Il concetto di intersezionalità è concetto molto vario. È nato durante le lotte femministe del secolo scorso, quando ci si è resi conto che la lotta femminista non può non guardare alle intersezioni: etnia, stato economico e condizione sociale sono motivi di diverse discriminazioni che una donna può ricevere. Ad esempio, una donna bianca povera subisce discriminazioni diverse e simili da quelle di una donna nera facoltosa. L’intersezionalismo prende in esame tutti i fattori di discriminazione e ne studia la sovrapposizione. Ci sono componenti della comunità LGBT+ intersezionali, magari stranieri.
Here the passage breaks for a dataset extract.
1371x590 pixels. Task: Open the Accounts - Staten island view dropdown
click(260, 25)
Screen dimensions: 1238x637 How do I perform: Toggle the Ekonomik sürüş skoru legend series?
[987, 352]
All’interno dello spettro asessuale è qualcosa di molto vario: ci sono asessuali omoromantici che subiscono le discriminazioni della comunità gay e lesbica, magari asessuali transgender che subiscono transfobia. Si lotta per i problemi di tutti. 

Partiamo con le definizioni – cos’è l’asessualità? 

L’asessualità è un orientamento sessuale caratterizzato dalla mancanza di attrazione verso tutti i generi e sessi. C’è chi dice non sia un orientamento, ma sarebbe come dire che lo zero non sia un numero: è un numero con il suo significato e il suo valore. Inoltre, si possono dare definizioni degli altri orientamenti dicendo i generi da cui non sono attratti: gli omosessuali non sono attratti dal genere opposto. Lo stesso discorso vale per gli asessuali. Si parla di spettro, in questo caso: così come per lo spettro sessuale ci sono diversità di attrazione sessuale, nello spettro asessuale valgono medesime differenze. Ad esempio, lo spettro asessuale coinvolge i graysessuali, che fanno parte di una “zona grigia”, sperimentando attrazione sessuale raramente, o debolmente; esistono i demisessuali, che provano attrazione sessuale solo quando sperimentano un forte legame. Sono concetti che per alcuni sono difficili da capire: chi ha sempre vissuto immerso nell’attrazione sessuale fatica a comprendere la possibilità di questa cosa. Allo stesso modo, per gli asessuali è difficile capire in che modo si provi attrazione sessuale. 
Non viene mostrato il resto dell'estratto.